### EXERCISE AIM:
What you hand back must match the listing exactly.

### EXERCISE INPUTS:
-------

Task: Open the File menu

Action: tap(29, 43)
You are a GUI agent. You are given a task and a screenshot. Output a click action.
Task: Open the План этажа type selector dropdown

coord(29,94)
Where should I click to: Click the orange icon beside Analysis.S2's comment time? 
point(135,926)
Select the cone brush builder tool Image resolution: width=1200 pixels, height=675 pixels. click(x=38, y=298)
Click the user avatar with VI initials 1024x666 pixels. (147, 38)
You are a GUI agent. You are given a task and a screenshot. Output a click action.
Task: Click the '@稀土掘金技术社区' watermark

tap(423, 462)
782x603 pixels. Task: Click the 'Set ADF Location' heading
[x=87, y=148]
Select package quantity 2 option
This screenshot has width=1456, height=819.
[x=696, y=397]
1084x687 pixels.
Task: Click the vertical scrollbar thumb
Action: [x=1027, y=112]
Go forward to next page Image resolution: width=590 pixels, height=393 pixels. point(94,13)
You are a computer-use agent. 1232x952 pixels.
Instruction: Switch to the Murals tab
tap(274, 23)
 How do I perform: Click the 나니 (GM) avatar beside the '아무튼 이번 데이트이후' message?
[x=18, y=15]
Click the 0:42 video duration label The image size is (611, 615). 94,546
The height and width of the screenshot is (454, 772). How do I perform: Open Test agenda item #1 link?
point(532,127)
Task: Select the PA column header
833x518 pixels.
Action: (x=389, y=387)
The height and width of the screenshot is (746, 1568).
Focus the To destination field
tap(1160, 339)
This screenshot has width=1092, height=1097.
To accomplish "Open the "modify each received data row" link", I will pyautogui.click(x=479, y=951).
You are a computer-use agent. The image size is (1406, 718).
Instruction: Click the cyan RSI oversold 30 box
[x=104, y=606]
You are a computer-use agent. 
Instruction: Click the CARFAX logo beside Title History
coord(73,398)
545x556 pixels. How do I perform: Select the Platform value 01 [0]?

-------

### ANSWER AREA:
Task: Open the File menu

Action: tap(29, 43)
You are a GUI agent. You are given a task and a screenshot. Output a click action.
Task: Open the План этажа type selector dropdown

coord(29,94)
Where should I click to: Click the orange icon beside Analysis.S2's comment time? 
point(135,926)
Select the cone brush builder tool Image resolution: width=1200 pixels, height=675 pixels. click(x=38, y=298)
Click the user avatar with VI initials 1024x666 pixels. (147, 38)
You are a GUI agent. You are given a task and a screenshot. Output a click action.
Task: Click the '@稀土掘金技术社区' watermark

tap(423, 462)
782x603 pixels. Task: Click the 'Set ADF Location' heading
[x=87, y=148]
Select package quantity 2 option
This screenshot has width=1456, height=819.
[x=696, y=397]
1084x687 pixels.
Task: Click the vertical scrollbar thumb
Action: [x=1027, y=112]
Go forward to next page Image resolution: width=590 pixels, height=393 pixels. point(94,13)
You are a computer-use agent. 1232x952 pixels.
Instruction: Switch to the Murals tab
tap(274, 23)
 How do I perform: Click the 나니 (GM) avatar beside the '아무튼 이번 데이트이후' message?
[x=18, y=15]
Click the 0:42 video duration label The image size is (611, 615). 94,546
The height and width of the screenshot is (454, 772). How do I perform: Open Test agenda item #1 link?
point(532,127)
Task: Select the PA column header
833x518 pixels.
Action: (x=389, y=387)
The height and width of the screenshot is (746, 1568).
Focus the To destination field
tap(1160, 339)
This screenshot has width=1092, height=1097.
To accomplish "Open the "modify each received data row" link", I will pyautogui.click(x=479, y=951).
You are a computer-use agent. The image size is (1406, 718).
Instruction: Click the cyan RSI oversold 30 box
[x=104, y=606]
You are a computer-use agent. 
Instruction: Click the CARFAX logo beside Title History
coord(73,398)
545x556 pixels. How do I perform: Select the Platform value 01 [0]?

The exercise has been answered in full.